Troubleshooting and Optimizing Dask Resources
Overview
Debugging and optimizing performance for distributed systems can be more difficult than on a single machine. In this article we provide some tips for troubleshooting Dask work on a cluster, as well as ways to tweak settings for better performance.
Best practices
To ensure your Dask code is running as fast as possible, reference these best practices for various Dask libraries in the official Dask documentation:
Note that your workload likely involves multiple Dask libraries. So if you are doing distributed machine learning model training, you may also want to refer to the best practices for Arrays or DataFrames depending on how you loaded your data.
Troubleshooting a Dask Cluster
Logs
When migrating a workload a single-machine to run on a Dask cluster, you might notice that logs you used to see printed out in the Jupyter notebook no longer appear. This probably means that the logs are now going to the Dask workers. For more information about logging with a Dask cluster, check out the “Logging in Dask” page.
Restart the Workers
As you use a Dask cluster, some objects may not be cleared from memory when your code stops running. These memory leaks can be from Dask itself or from any libraries (like pandas
) that your Dask code uses, and can be very difficult to track down.
To guarantee a clean environment on all workers, you can run the code below.
client.restart()
This function will restart each of the worker processes, clearing out anything they’re holding in memory. This function does NOT restart the actual machines of your cluster, so it runs very quickly.
Dask Cluster Settings
Tweaking cluster settings can have a big impact on the runtime of your workloads. Many times this means using larger workers or more workers, but there are also other settings related to how Dask distributes work. See “Create a Dask Cluster in the UI”) for how to create a Dask cluster and edit these settings.
If you encounter any of the following, you may need to optimize your cluster settings:
- Memory-related errors
- If you use multiple workers but they aren’t all running at high utilization
- If you find you have specific steps bottlenecking your jobs
- If your data is “reshuffling” a lot across the workers in your cluster
Increase the Worker Size
When the work you ask a cluster to do requires most of the cluster’s memory, Dask will start spilling objects to disk. This happens automatically. This is great because it means that jobs that require a little more memory than you expected won’t be killed by out-of-memory errors, but once you start spilling to disk you should expect your code to get significantly slower.
From the official Dask documentation:
- At 60% of memory load (as estimated by sizeof), spill least recently used data to disk.

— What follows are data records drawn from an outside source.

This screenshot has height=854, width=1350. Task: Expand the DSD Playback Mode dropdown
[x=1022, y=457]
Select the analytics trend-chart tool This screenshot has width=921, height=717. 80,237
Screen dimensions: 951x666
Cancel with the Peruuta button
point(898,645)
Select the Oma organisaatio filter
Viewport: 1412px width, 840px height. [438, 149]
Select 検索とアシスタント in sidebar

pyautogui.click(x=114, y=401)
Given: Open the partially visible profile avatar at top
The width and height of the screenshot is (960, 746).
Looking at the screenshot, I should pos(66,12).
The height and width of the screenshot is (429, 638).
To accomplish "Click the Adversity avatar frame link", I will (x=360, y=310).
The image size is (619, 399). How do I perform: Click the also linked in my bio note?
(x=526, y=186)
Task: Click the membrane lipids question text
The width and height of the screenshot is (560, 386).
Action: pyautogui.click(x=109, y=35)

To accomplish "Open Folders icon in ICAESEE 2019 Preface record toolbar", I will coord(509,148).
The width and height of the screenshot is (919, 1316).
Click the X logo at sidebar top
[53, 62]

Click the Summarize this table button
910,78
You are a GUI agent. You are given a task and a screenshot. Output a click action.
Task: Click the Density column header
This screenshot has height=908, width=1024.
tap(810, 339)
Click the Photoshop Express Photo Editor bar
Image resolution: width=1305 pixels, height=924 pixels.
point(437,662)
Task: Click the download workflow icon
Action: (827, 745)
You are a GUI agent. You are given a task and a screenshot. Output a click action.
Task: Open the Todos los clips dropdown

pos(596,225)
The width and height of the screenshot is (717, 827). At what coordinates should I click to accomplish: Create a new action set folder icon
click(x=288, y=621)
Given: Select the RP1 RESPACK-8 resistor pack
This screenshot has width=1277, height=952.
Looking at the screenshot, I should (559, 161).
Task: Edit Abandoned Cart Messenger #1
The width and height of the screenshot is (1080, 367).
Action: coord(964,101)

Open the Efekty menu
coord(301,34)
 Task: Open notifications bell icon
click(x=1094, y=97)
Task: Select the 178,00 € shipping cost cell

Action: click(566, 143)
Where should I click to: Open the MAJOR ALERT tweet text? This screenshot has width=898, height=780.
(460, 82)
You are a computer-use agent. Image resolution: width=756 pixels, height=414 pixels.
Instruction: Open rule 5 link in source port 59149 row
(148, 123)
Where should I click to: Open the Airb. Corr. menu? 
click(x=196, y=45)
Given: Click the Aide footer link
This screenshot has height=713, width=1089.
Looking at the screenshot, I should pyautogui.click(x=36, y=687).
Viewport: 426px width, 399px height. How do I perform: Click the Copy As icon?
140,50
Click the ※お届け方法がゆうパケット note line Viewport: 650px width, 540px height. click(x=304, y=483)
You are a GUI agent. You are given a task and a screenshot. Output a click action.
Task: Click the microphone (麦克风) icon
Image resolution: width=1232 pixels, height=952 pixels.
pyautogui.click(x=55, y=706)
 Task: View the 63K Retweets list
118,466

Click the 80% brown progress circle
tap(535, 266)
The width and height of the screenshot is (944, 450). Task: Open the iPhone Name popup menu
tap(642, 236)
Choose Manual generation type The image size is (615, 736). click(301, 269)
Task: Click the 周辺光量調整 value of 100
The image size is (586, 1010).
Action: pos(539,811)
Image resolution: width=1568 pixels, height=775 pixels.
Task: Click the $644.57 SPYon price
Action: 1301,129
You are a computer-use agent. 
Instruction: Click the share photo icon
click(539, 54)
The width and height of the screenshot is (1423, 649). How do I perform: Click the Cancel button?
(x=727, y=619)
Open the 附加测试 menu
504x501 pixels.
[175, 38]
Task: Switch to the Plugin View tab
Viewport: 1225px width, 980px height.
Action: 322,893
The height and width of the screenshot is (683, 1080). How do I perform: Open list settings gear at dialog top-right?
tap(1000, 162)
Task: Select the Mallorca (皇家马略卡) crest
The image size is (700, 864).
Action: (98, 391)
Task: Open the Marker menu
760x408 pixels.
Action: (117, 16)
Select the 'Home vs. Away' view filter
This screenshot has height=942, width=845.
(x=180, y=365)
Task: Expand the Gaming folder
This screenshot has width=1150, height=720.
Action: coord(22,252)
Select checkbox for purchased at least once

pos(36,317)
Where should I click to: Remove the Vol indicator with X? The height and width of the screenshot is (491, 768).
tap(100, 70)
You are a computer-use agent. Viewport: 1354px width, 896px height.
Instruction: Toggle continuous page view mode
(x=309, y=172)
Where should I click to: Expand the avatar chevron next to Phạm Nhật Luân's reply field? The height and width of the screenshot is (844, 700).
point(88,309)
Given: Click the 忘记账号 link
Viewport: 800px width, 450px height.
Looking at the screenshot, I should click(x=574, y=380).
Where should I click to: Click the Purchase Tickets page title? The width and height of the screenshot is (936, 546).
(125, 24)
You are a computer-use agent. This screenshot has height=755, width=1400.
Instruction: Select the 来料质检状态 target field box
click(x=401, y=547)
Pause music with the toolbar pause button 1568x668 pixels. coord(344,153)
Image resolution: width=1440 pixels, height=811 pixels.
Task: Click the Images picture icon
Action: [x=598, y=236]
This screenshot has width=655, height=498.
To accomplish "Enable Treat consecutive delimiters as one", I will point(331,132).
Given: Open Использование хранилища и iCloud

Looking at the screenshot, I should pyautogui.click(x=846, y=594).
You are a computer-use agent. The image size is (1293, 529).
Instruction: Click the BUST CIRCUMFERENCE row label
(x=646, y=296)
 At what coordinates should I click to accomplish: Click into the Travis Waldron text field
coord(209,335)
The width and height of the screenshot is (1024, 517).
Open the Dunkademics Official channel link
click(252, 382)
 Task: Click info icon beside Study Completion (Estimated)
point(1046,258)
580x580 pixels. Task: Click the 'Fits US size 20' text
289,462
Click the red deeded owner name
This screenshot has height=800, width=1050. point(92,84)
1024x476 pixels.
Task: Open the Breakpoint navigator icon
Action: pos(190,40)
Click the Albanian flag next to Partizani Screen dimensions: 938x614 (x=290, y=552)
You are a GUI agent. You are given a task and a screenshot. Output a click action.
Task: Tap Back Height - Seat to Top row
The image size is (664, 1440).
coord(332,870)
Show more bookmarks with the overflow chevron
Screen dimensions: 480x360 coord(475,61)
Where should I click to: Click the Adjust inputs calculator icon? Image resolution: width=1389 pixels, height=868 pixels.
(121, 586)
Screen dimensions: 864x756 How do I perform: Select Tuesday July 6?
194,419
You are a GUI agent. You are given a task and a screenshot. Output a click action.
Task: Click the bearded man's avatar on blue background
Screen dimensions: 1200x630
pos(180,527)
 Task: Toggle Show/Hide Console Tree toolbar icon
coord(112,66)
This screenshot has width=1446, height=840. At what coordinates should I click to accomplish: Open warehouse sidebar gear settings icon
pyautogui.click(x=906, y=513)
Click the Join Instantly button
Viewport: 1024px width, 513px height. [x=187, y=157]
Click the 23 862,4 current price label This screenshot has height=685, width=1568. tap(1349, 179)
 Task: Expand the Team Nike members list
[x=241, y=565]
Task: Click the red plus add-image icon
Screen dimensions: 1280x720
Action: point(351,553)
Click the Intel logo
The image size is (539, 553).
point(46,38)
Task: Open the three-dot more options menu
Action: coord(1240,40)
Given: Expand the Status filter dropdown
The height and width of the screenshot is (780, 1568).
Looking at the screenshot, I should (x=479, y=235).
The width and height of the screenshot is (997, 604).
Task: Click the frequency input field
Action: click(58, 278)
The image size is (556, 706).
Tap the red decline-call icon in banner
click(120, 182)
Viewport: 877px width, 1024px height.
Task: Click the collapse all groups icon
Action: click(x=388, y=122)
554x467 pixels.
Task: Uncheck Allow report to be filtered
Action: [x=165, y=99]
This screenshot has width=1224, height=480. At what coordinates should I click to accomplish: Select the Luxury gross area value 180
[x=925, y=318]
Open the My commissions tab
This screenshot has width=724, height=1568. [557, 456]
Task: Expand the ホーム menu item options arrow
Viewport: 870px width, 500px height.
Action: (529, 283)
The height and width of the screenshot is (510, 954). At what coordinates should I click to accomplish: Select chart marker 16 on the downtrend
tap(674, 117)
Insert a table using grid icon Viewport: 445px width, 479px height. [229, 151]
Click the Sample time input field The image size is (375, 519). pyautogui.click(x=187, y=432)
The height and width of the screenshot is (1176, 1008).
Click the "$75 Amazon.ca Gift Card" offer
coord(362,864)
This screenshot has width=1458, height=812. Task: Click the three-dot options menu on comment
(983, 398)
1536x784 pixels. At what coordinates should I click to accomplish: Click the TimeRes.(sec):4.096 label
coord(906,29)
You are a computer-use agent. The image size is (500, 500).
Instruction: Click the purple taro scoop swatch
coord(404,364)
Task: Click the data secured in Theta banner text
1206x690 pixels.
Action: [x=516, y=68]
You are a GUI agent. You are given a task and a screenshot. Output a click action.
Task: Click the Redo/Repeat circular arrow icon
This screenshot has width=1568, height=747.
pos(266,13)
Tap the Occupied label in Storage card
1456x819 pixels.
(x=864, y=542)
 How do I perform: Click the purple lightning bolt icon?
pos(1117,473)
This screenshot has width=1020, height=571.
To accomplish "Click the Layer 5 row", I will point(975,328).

- At 80% of memory load, stop accepting new work on local thread pool
- At 95% of memory load, terminate and restart the worker
Watch the Dask dashboard closely. If the worker memory gets close to 60%, that might mean that Dask has started to spill to disk. In this situation, the easiest solution is to resize the cluster by increasing the worker size.
Add More Workers
If training is hitting memory issues (see “Increase the Worker Size”) or you just want to try throwing more CPU at the problem, increase the number of workers in the cluster. All else equal, you should expect that for many distributed training algorithms, doubling the number of workers cuts the training time in slightly-less-than-half. This effect has limits, since adding more workers adds more communication overhead, but it’s a good thing to try.
Increase the Scheduler Size
The Dask scheduler is in charge of making sure tasks get distributed to the workers, but sometimes the scheduler may be bottlenecked as well. To monitor the state of the scheduler, click the “System” tab from the Dask dashboard:
If the CPU is running high, you may have a lot of small tasks that are causing strain on the scheduler. Some Dask operations require sending data through the scheduler to the workers, so if that data is large the scheduler may also eat up a lot of memory. You typically want at least a “Large” instance for a scheduler, but if you have a heavy-duty workload you may require using the same size machine as your workers.
Number of Workers Processes/Threads
By default, Dask clusters in Saturn Cloud set nthreads
to be the same as the number of logical CPUs on each worker machine. This is usually the right choice for ensuring that all CPUs in a cluster are being utilized to perform Dask work. If you notice that work is running slow on your cluster, you may want to double-check that nthreads
is indeed set to the number of CPUs of each worker.
There are some scenarios where it may be useful to also set nprocs
. For more information about choosing between processes and threads, check out this Dask documentation page. Note that the page is discussing a single-machine scheduler (we’re using dask.distributed
with Saturn Cloud), but the information about which workloads benefit from threads or processes is useful.